例えば、パソコンのような発熱体を有する電子機器または発熱体を有する燃料電池、ハイブリッドカー、電気自動車、燃料電池自動車、燃料電池発電設備の電力変換インバータ又はコンピュータもしくはスーパーコンピュータ、鉄道電車あるいは航空機の電力システムの電力変換インバータ等を挙げることができ、従って、本発明の沸騰冷却装置が広い技術分野における伝熱部材(加熱ブロック)の適用可能な、対環境性、対省エネ性の発展性のある技術と言うことができる。
すなわち、パソコンのような発熱体を有する電子機器または発熱体を有する燃料電池では、本発明の沸騰冷却装置は、流路構造体の主流路と発熱体の表面とを一体的に形成した構成とし、製品とすることができる。
また、ハイブリッド自動車、電気自動車、燃料電池自動車並びに燃料電池発電装置の電力変換制御装置又は鉄道電車あるいは航空機用の電力システムの電力変換制御装置については、電力変換のためのインバータ、電力制御の電子パッケージを含む複数の電子素子および伝熱部材(例えば、ヒートスプレッダ)を主構成要素とする電子機器が搭載され、本発明の沸騰冷却装置は、流路構造体の主流路を伝熱部材の表面に取り付けて一体的に形成した構成とし、製品とすることができる。

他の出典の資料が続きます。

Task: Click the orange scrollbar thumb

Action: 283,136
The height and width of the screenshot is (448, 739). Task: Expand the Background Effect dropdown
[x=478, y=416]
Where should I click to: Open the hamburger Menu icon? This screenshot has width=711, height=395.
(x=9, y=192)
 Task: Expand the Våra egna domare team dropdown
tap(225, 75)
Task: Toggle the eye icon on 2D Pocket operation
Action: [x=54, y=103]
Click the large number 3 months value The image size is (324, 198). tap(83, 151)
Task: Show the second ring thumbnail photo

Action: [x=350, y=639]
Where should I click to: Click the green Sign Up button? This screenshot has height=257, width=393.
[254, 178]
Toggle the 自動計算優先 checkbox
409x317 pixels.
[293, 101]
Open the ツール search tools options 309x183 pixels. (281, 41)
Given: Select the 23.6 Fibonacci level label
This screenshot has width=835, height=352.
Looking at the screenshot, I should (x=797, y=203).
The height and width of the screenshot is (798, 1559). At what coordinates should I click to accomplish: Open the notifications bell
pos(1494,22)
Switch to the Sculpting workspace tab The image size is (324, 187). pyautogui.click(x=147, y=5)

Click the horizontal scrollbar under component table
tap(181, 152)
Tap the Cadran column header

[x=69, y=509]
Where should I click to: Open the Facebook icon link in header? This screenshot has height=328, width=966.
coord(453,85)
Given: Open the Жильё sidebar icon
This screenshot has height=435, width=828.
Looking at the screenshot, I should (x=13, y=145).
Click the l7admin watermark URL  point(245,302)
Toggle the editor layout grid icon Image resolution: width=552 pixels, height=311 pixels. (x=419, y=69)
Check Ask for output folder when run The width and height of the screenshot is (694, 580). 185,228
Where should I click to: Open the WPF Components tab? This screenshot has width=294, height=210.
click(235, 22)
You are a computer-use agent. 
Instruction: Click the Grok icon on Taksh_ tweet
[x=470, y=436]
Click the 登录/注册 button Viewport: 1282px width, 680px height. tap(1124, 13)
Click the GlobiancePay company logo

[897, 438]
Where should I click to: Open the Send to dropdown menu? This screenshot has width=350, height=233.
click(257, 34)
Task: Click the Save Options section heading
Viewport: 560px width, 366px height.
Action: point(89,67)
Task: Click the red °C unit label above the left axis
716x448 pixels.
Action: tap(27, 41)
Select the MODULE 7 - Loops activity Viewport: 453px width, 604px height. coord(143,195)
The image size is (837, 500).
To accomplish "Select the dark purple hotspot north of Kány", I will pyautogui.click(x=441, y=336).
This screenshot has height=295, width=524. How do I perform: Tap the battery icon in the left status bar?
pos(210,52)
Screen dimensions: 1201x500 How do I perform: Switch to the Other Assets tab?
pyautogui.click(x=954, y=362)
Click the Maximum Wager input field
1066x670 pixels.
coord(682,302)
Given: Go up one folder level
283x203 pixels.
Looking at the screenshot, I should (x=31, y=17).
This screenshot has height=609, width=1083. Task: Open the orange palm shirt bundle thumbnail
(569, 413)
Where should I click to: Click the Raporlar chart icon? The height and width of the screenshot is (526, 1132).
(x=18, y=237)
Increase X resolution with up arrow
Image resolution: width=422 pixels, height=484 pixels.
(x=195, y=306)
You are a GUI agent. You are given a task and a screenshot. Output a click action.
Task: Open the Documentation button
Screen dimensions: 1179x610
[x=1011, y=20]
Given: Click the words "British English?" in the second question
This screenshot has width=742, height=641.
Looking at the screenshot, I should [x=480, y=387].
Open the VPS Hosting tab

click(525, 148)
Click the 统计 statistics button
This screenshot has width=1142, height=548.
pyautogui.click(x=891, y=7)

このような電子機器としては、一般的に高発熱密度電子機器が用いられており、例えば50kW以上のような高い電力が扱われるので、単位面積当たりの発熱量が多く、発熱密度が100W/cm以上、さらには300W/cmにもなることも考えられるが、このような電子機器の冷却に対しても、本発明は好適である。
一方、本発明の流路構造体およびこの流路構造体を構成要素として備えた沸騰冷却装置は、それぞれ単独の製品として扱うこともできる。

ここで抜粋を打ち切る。